* DESCRIPTION OF THE TASK: Take the data below. Output it exactly from its first line through the line containing "Select the Move".

Pixel coordinate grounding data
------------

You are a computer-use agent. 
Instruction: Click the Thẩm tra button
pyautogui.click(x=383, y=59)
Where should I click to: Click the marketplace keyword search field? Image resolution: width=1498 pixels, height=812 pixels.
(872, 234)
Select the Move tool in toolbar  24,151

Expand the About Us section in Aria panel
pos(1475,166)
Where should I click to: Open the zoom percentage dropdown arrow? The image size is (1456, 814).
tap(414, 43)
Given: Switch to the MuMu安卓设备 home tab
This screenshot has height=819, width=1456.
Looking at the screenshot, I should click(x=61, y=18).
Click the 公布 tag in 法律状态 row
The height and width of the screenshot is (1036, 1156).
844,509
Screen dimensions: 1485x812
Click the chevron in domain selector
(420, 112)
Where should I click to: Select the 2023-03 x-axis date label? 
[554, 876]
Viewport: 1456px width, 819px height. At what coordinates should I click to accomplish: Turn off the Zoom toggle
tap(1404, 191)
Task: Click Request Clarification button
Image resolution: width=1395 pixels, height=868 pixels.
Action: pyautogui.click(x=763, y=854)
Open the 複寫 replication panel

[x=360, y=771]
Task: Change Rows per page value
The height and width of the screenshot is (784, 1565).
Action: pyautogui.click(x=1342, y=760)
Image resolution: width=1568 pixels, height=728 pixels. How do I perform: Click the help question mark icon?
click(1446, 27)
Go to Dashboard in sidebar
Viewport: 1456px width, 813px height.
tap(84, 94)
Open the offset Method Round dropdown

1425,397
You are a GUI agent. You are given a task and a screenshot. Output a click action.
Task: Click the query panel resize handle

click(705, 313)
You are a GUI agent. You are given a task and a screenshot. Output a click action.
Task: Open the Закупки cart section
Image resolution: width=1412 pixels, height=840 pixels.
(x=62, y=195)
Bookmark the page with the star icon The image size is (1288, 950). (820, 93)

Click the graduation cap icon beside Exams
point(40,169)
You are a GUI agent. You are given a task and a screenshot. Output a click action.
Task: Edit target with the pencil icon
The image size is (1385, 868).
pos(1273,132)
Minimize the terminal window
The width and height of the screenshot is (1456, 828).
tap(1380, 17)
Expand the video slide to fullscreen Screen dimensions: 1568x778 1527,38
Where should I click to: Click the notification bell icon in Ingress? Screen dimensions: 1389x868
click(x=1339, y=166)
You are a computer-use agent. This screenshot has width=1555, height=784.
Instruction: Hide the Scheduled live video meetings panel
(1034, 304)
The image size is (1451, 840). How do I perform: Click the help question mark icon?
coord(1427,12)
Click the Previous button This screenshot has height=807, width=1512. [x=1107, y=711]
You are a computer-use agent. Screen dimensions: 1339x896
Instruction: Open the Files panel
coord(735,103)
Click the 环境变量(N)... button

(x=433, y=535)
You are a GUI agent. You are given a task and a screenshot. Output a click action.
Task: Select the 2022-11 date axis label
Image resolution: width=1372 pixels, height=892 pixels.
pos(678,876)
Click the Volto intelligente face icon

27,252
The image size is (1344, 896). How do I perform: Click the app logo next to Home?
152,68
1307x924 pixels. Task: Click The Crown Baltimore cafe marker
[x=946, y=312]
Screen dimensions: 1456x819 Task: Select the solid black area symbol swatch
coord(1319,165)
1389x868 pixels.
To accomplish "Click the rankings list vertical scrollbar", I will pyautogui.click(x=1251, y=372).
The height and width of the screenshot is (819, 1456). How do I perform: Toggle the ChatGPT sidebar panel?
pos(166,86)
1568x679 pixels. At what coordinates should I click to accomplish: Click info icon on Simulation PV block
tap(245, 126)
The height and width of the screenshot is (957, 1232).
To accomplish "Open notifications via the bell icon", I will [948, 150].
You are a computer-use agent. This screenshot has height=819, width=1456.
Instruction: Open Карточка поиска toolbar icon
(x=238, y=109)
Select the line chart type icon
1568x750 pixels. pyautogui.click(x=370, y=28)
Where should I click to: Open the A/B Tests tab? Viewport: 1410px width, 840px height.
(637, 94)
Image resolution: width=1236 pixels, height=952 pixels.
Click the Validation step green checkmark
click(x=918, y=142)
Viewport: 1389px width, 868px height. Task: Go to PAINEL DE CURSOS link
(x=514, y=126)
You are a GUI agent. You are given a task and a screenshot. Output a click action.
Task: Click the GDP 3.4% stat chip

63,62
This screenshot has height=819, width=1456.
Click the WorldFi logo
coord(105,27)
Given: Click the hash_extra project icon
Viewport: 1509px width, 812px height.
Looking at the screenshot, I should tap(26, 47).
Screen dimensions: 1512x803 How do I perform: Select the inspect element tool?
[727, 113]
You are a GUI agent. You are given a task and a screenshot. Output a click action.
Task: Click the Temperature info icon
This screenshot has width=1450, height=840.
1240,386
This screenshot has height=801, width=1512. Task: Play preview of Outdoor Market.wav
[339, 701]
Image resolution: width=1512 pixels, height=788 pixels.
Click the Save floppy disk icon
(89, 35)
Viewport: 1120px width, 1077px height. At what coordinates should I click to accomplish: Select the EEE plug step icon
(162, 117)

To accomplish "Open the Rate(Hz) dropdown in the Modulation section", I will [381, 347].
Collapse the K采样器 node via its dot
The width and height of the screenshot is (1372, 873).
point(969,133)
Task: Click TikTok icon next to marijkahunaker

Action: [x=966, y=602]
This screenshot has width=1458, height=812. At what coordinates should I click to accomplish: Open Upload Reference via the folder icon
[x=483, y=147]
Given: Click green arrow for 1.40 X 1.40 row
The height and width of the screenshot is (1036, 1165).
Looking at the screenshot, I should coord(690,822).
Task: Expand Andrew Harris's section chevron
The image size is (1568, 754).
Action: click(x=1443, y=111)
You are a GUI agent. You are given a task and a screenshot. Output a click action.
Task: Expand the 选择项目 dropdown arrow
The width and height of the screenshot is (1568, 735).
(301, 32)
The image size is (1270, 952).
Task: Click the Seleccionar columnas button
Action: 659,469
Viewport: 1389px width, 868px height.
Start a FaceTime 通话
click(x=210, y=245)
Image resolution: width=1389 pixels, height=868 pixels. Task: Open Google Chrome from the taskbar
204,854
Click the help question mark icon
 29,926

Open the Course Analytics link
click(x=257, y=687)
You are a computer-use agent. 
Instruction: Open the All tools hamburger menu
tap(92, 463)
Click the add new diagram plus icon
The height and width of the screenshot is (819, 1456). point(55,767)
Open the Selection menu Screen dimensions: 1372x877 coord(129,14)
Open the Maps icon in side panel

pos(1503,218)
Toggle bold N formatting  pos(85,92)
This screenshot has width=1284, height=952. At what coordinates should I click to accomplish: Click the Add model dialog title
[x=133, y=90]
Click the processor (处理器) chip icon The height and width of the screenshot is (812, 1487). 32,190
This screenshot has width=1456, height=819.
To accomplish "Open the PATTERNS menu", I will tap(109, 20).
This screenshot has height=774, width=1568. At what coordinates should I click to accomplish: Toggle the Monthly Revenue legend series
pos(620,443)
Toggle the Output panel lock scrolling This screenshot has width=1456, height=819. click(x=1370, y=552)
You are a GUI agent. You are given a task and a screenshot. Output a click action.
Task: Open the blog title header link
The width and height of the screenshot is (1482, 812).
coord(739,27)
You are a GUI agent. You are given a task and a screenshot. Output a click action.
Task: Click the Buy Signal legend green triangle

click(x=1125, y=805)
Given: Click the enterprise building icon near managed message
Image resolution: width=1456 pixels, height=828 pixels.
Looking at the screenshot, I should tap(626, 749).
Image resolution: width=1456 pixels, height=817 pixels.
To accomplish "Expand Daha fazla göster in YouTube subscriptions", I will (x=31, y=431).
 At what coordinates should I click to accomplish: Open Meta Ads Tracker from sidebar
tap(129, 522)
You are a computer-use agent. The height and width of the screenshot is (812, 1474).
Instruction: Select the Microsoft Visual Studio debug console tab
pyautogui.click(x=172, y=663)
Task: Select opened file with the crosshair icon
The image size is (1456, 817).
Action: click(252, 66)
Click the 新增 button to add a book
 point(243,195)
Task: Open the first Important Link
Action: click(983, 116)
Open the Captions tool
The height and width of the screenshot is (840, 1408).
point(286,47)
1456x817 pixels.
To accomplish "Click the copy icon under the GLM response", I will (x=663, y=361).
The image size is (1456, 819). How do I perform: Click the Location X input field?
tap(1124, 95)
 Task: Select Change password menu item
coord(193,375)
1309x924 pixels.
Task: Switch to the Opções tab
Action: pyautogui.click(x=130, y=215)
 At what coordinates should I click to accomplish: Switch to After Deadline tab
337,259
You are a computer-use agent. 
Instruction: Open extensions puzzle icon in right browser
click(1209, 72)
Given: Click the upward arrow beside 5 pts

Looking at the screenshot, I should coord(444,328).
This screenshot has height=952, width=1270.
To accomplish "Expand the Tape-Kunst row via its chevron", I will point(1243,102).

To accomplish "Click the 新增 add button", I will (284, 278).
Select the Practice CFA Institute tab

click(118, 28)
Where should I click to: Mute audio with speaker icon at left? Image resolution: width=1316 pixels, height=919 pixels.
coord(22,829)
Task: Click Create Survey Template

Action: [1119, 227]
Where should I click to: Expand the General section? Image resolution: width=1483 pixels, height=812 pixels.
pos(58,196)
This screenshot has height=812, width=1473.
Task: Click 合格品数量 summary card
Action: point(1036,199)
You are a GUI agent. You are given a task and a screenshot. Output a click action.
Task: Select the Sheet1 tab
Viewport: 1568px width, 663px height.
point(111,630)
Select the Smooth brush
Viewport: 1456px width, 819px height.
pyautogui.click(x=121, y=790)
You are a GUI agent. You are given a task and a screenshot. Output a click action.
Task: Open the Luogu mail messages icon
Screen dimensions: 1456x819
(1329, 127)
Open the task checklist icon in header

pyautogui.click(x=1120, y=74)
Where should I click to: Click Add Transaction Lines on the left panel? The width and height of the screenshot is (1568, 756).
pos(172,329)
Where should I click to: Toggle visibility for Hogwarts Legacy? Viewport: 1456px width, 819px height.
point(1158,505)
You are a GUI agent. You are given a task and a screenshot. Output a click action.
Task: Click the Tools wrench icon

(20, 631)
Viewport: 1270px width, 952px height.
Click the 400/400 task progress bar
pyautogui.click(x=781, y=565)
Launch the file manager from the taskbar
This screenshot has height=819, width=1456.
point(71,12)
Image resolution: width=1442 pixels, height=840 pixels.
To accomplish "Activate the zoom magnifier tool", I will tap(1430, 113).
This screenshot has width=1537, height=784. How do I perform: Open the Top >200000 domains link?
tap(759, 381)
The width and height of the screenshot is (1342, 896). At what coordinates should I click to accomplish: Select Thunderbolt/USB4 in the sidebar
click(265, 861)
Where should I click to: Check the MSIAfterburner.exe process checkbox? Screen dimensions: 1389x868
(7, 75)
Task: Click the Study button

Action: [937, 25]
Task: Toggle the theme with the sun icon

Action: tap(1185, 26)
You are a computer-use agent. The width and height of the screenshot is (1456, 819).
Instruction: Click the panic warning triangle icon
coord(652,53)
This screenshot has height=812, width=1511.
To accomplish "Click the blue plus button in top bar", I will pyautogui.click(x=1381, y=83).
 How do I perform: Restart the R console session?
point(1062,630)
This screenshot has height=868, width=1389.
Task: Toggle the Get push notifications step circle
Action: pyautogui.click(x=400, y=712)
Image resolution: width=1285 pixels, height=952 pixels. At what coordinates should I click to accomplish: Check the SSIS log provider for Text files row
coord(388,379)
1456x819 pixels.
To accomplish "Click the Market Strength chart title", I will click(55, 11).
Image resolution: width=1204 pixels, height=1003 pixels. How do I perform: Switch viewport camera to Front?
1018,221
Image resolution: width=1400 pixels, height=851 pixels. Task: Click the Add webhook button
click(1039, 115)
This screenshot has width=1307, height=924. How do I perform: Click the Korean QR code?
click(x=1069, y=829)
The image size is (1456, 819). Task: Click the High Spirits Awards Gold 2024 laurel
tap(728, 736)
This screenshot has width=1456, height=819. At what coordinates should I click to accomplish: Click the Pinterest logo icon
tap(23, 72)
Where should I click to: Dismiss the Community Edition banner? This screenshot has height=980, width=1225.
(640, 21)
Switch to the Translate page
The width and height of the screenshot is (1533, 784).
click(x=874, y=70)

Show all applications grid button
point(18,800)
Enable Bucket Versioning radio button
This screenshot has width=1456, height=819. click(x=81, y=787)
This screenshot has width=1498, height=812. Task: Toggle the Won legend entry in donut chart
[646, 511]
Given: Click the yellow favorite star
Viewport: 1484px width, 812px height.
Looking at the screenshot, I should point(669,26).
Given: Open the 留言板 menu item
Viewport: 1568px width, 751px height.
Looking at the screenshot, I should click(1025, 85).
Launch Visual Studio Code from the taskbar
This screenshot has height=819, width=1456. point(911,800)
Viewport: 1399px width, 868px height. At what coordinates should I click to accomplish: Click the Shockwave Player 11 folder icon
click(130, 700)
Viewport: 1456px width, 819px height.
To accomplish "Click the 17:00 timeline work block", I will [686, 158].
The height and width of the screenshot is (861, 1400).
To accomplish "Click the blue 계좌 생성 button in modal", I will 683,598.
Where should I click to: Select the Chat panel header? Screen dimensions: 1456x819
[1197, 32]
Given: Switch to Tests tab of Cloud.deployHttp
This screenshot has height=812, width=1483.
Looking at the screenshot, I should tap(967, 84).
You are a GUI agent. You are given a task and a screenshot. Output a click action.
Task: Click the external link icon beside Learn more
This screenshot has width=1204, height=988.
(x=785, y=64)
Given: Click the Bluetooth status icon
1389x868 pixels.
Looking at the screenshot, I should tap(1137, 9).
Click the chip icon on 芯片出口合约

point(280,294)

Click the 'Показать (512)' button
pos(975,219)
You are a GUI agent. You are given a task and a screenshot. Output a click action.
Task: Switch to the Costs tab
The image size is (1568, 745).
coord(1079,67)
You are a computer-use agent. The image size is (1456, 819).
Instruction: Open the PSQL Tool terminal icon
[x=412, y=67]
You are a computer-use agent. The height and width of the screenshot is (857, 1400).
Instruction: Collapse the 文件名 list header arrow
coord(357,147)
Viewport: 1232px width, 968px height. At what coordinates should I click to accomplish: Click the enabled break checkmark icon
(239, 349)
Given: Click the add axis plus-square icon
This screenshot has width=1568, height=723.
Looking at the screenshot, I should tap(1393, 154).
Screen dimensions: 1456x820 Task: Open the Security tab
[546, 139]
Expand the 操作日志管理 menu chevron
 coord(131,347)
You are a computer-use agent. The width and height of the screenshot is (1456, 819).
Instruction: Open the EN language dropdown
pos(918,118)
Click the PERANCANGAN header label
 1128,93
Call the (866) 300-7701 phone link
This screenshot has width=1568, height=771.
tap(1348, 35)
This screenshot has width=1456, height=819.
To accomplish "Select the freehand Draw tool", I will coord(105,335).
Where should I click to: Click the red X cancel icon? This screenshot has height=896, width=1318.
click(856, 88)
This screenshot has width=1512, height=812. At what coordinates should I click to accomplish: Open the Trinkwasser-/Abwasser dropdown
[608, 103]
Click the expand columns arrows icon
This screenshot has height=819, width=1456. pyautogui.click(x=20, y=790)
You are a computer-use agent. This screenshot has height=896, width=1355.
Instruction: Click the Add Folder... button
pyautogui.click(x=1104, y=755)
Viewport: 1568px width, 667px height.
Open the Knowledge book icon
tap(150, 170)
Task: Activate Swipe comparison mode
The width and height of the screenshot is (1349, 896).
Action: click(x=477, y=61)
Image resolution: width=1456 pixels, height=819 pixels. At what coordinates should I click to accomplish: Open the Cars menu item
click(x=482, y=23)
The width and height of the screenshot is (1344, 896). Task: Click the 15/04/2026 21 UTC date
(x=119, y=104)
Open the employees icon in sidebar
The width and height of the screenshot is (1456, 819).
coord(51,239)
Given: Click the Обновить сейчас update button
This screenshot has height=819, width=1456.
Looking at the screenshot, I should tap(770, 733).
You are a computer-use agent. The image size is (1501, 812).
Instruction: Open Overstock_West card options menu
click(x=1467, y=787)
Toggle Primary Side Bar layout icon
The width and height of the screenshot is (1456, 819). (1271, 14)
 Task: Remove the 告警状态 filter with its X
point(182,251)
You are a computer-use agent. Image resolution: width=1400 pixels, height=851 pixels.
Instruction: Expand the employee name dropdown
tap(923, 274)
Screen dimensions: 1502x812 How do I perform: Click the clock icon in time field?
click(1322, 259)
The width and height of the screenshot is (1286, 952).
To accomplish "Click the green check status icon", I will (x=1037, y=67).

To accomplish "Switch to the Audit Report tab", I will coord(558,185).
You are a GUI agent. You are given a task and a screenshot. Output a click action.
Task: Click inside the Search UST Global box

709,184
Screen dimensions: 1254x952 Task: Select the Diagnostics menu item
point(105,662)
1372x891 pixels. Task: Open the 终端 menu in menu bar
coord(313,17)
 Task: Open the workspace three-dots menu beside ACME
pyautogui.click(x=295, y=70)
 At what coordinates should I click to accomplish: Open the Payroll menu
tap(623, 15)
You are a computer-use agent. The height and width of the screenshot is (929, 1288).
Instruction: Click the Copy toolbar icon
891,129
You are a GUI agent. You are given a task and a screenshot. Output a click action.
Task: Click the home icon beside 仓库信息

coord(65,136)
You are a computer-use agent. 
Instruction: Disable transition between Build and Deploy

------------

* RESULT:
You are a computer-use agent. 
Instruction: Click the Thẩm tra button
pyautogui.click(x=383, y=59)
Where should I click to: Click the marketplace keyword search field? Image resolution: width=1498 pixels, height=812 pixels.
(872, 234)
Select the Move tool in toolbar  24,151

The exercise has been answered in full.